On the Tuesday—that we do know—David Barclay, the clerk at the station who on Saturday had received the trunk from the little girl, Sarah Adams, and sent it on to Hamilton, noticed a woman walking up and down past his office. She came in at last and asked him if the box had been despatched. He told her it had been. So Jessie went to Hamilton.

A Mrs Chassels, wife of a carter, lived in Almada Street, Hamilton, close by to the station. On the Tuesday afternoon at half-past two a strange woman presented herself at the door and asked if they had a boy to go over to the station and carry a box for her; it wasn't a heavy one. (It weighed, as we know, twenty-one pounds: Sarah Adams, twelve years old, had staggered with it up the cellar stairs and to the station in Glasgow.) So Master James Chassels, the same age as Sarah, went with the lady to the station and she sent him in to ask for a box addressed to Mrs Bain. The lady came in later and signed for the box, ‘Mrs M'Lachlan'. She asked the child to carry it back to his mother's house, and she went with him.

Jessie had presumably gone to the house because the people there were carters, but she was soon, as usual, throwing herself upon the kindness of strangers. Could she come in for a while? And might she have a cup of tea? And could the boy next take the box to a saddler's shop and get it mended? Oh, and did they know of a tailor of the name of Fraser?

Mrs Chassels knew no tailor called Fraser but she knew of one called Shaw. She said that James should take the trunk to Mr Cherry's, and meanwhile to come away in and she would make a pot of tea. While she was out of the room—all unsuspecting that her visitor might have a motive other than tea in wishing her absent a few minutes—the lady must have opened the box and taken out a bundle, for she had one when Mrs Chassels returned which she hadn't had when she arrived. It was tied up in a printed cotton kerchief and, as it was ‘a pretty large bundle', it is perhaps not surprising that some of its contents were escaping—Mrs Chassels especially noted part of a dress and the bottom of a flounce bound with its own material. The lady explained that it
was a merino wrapper. Mrs Chassels had brought half a glass of spirits with the tea—realising, no doubt, that though she showed no agitation, this frail-looking creature was nervously and physically exhausted—and the woman drank both and paid for them and for James's services and departed, taking the bundle with her. James walked along with her a little and she asked him the way to Mr Shaw, the tailor's, but she did not say whether or not she was going there.

An hour later a woman entered a public-house in the small village of Low Waters, a mile out of Hamilton, and asked for half a glass of whisky.

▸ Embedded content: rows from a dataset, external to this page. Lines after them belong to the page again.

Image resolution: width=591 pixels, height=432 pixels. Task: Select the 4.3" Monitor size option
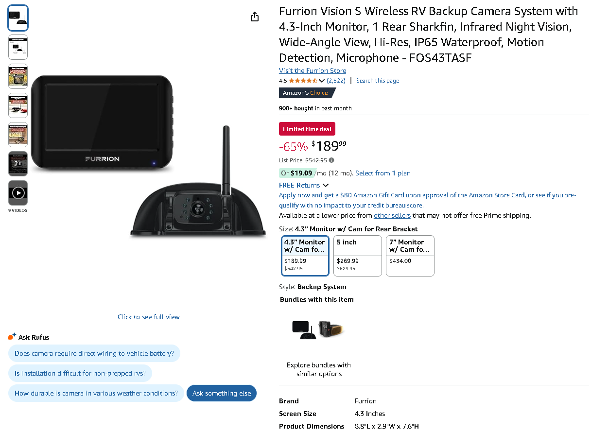pos(305,255)
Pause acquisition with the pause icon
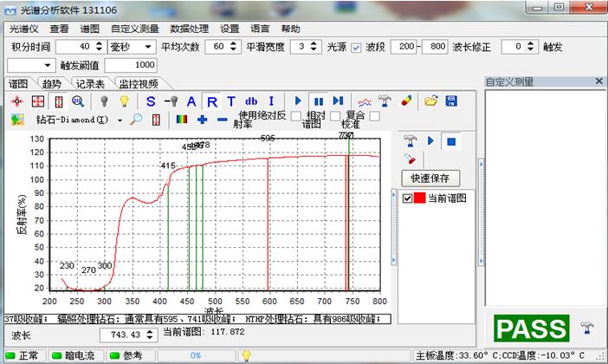The image size is (608, 364). 318,101
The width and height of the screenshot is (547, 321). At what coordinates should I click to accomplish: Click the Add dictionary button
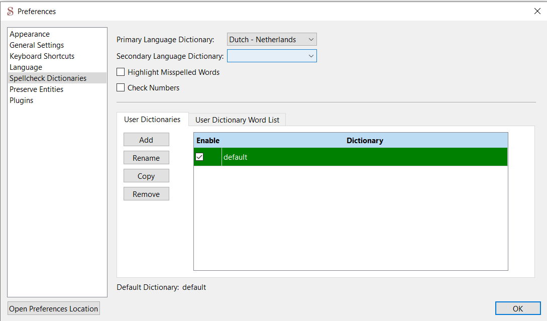click(x=146, y=140)
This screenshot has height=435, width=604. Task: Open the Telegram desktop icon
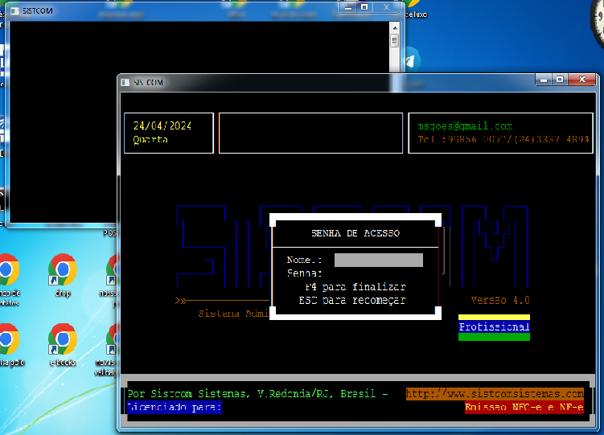click(412, 59)
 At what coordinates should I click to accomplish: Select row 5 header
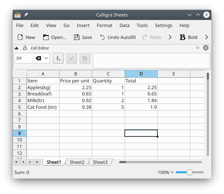(x=20, y=107)
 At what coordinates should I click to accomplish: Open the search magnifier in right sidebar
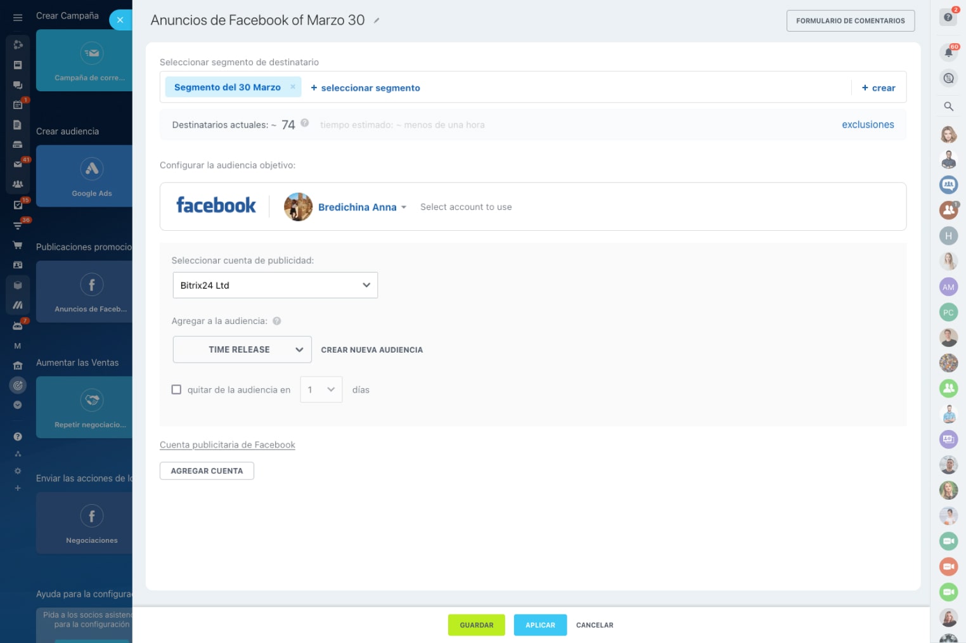click(948, 107)
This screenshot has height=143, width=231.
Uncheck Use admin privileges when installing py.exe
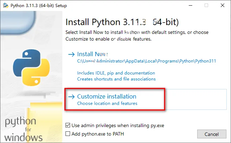[68, 125]
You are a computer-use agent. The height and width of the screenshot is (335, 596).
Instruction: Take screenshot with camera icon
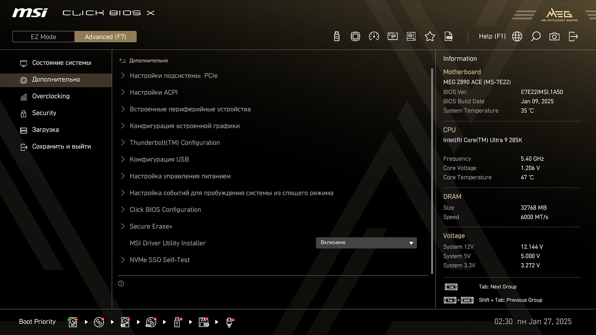click(554, 36)

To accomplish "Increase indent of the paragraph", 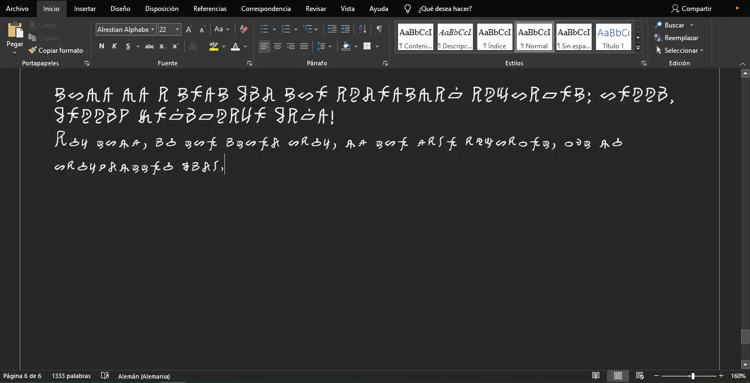I will [345, 30].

She looked so exhausted that the proprietress, Mrs Gibson, brought her a whole glass. She was not precisely appropriately dressed for a long country walk, for she wore a black watered silk dress, a black shawl and a bonnet with blue and black ribbons, and she was carrying a large bundle under her arm. She paid a penny for her drink and started off again.

Was this the bonnet spotted by Miss Sarah Adams on the table during her exploratory visit to the Broomielaw? It must surely have been; and yet it is curious that Jessie, who subsequently admitted so much, steadily denied this harmless visit to the pub at Low Waters.

It was a hot, dry, dusty day. She dragged herself wearily on through the straggling village street, out into the country again with hardly any buildings in sight and only long fields of grazing land, divided off by hedges from the road, and came at about half-past four to a fork where a road, branching off, led to Meikle Earnock and the Tommy Linn Park. Here she met some children, two small girls of eleven, Marion Farley and her friend Margaret Gibson. She stopped and questioned them. ‘Could you tell us a burn where to get a drink of water? For all the lang road that I've travelled I havna' seen a burn or a sheugh [a stream or an irrigational canal] whaur a person might wat their lips.'

The children pointed out the Tommy Linn burn further up the Meikle Earnock road and watched her till she passed the first oak tree, and then lost sight of her.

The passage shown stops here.